The partnership is crucial for Eucalyptus, which has been operating under a cloud of uncertainty since it wasn't clear if Amazon approved of its use of its APIs. O'Grady wrote that some companies wouldn't consider using Amazon's APIs because their legal departments were worried about potential intellectual property violations.
"Amazon is, for the first time, playing the intellectual property trump card it has been holding in reserve," O'Grady wrote.
The announcement also indicates that for the first time Amazon is recognizing that it needs to support the idea of private clouds. "It's a validation of the private cloud publicly by AWS," said Joshua McKenty, CEO of Piston Cloud, a company that makes private-cloud software based on OpenStack, a competitor to Eucalyptus.
Despite Amazon's position as the dominant public cloud provider, it faces a common complaint from users or potential users who say it's too hard to get their data out of AWS. Making it easier for customers to move data between a private cloud and Amazon's cloud minimizes this issue "as an angle of attack for competitors who might otherwise attempt to sell against Amazon by emphasizing its public cloud-only technology story," O'Grady wrote.

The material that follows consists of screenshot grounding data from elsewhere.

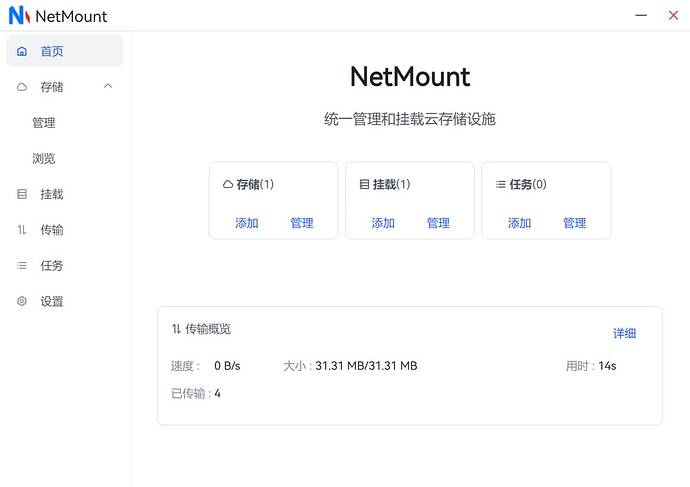This screenshot has height=487, width=690.
Task: Click the 挂载 mount icon in sidebar
Action: coord(22,194)
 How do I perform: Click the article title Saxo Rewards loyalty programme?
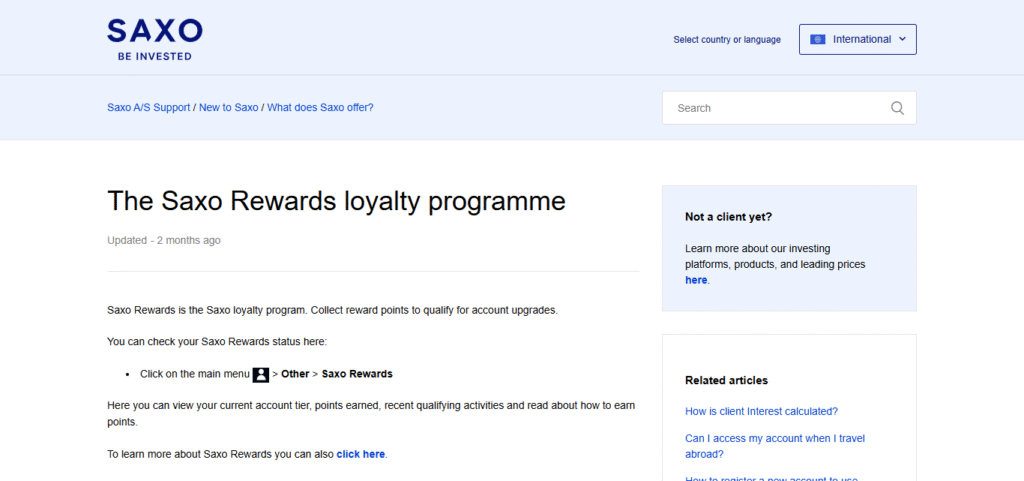point(336,201)
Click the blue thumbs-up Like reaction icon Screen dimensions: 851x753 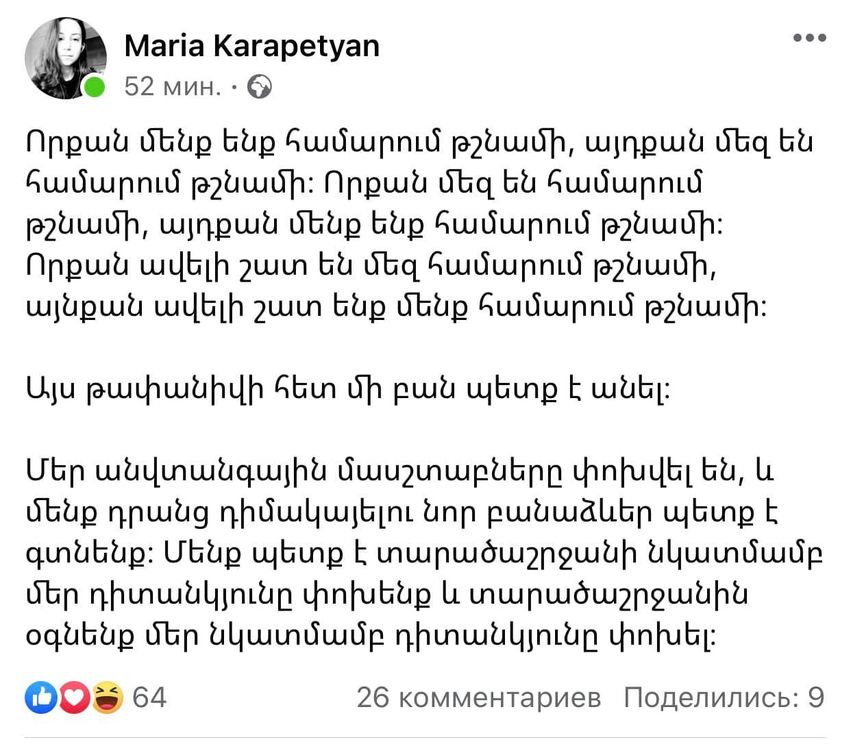coord(42,697)
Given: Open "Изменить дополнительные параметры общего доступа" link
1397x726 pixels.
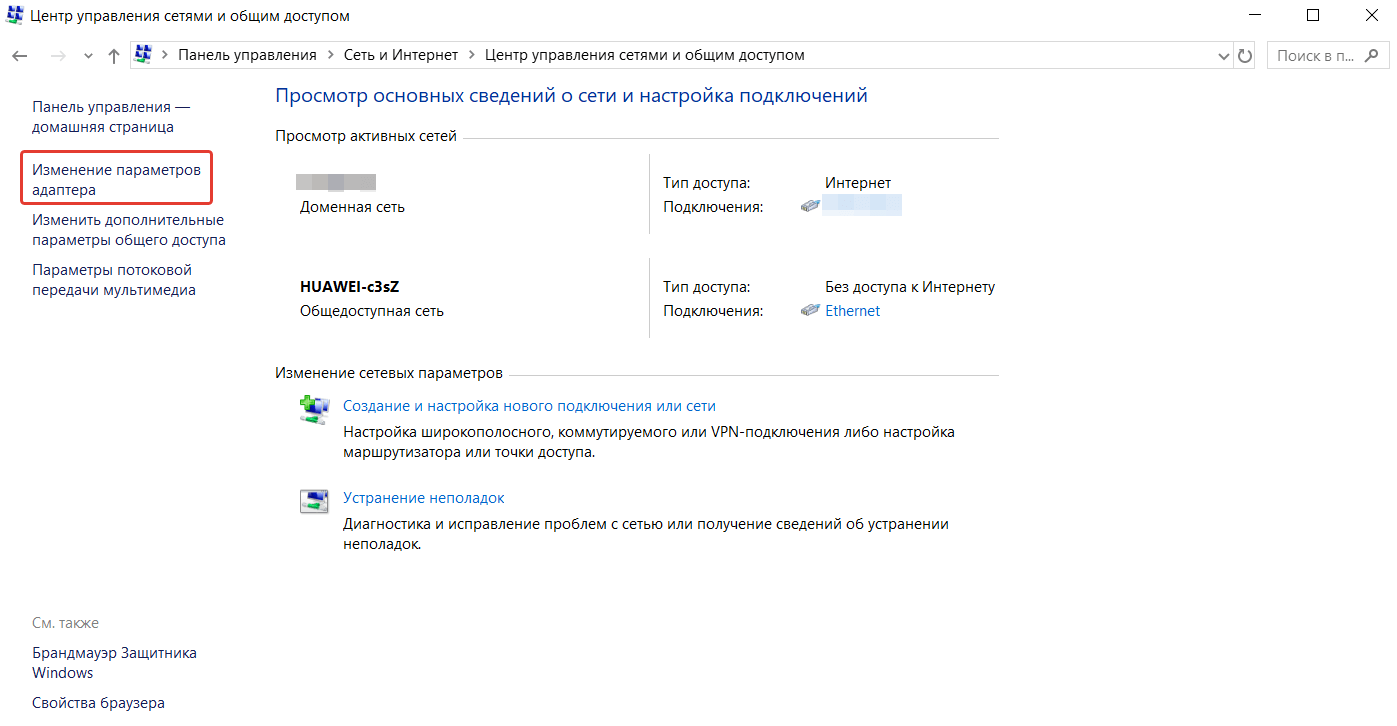Looking at the screenshot, I should point(128,230).
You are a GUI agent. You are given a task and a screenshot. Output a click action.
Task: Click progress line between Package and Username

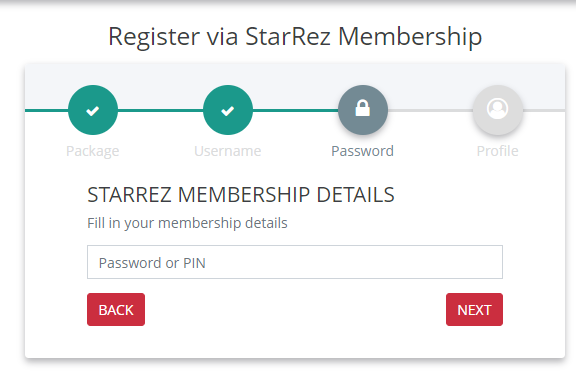coord(161,110)
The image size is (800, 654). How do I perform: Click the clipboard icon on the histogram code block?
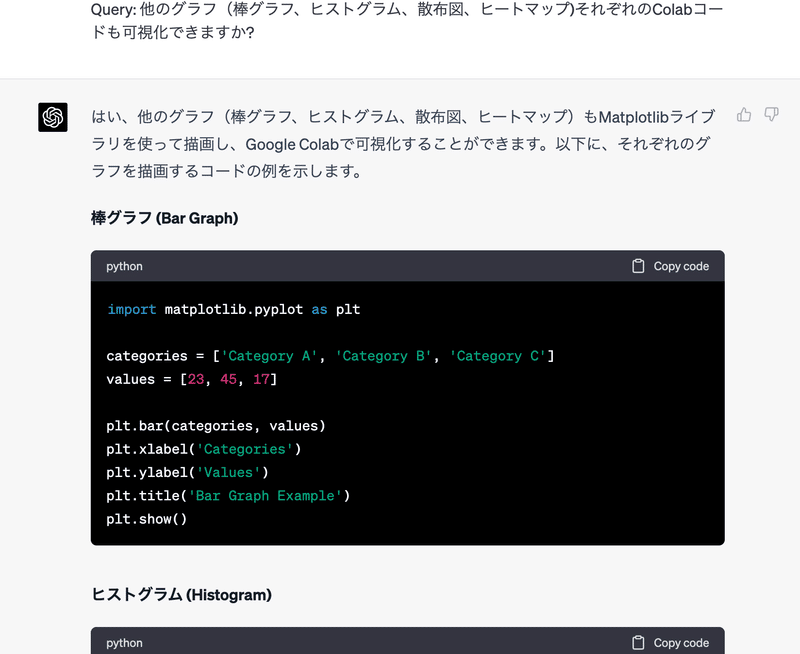click(x=636, y=642)

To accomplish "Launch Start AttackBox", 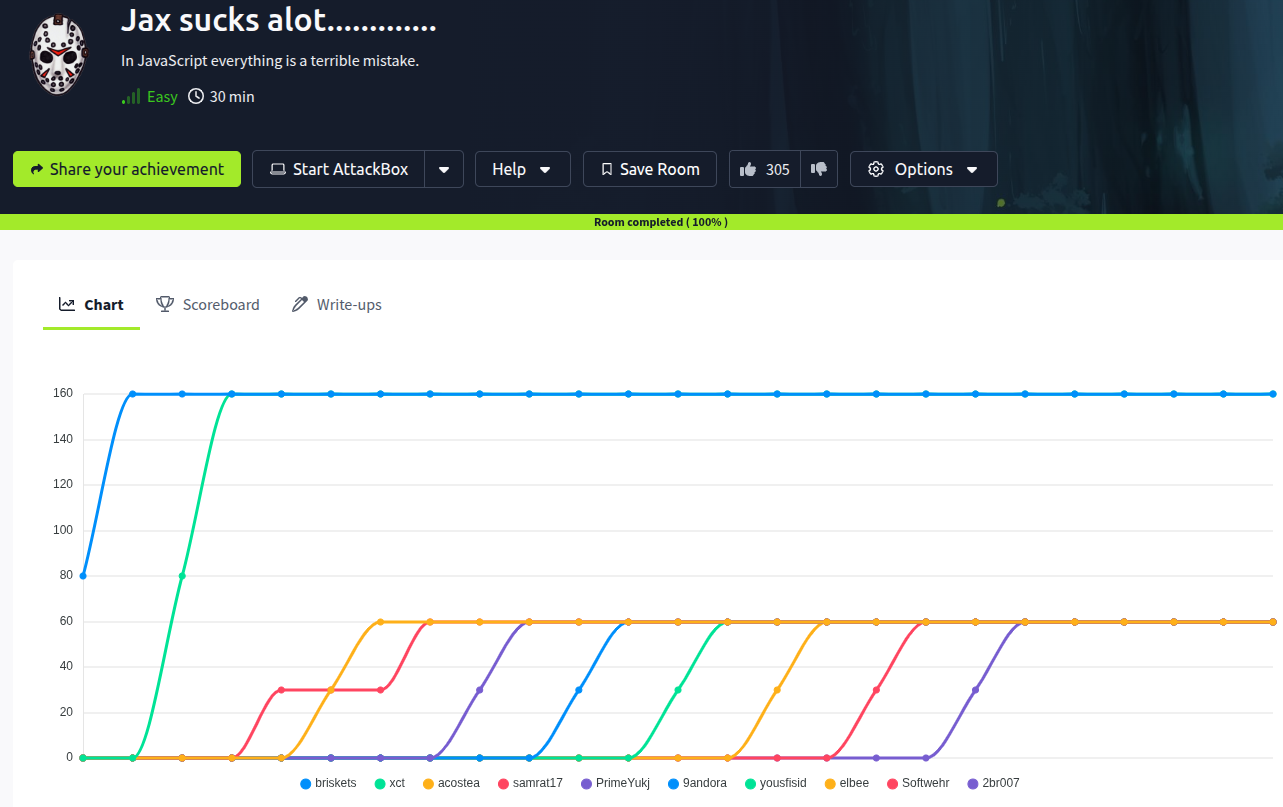I will tap(339, 170).
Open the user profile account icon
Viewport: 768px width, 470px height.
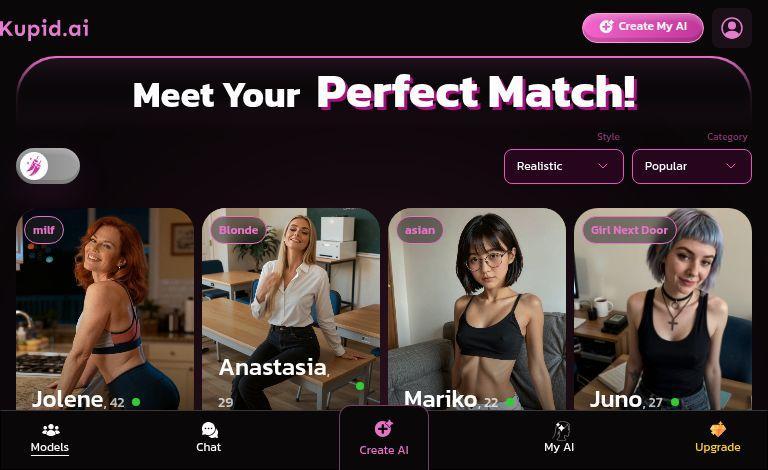click(x=732, y=28)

In fact, its openness has been one of OpenStack's biggest selling points. Giants including AT&T, Dell, Internap, and Hewlett-Packard have announced or launched public clouds that use the OpenStack software. Many companies like Piston now offer software that enterprises can use to build their own OpenStack clouds. Because they're all based on OpenStack, users should be able to more easily move projects between their private clouds and the public clouds.
That's one big advantage for OpenStack over Eucalyptus, McKenty said. OpenStack users have more options of public clouds, while Eucalyptus users have only AWS as a compatible public cloud option.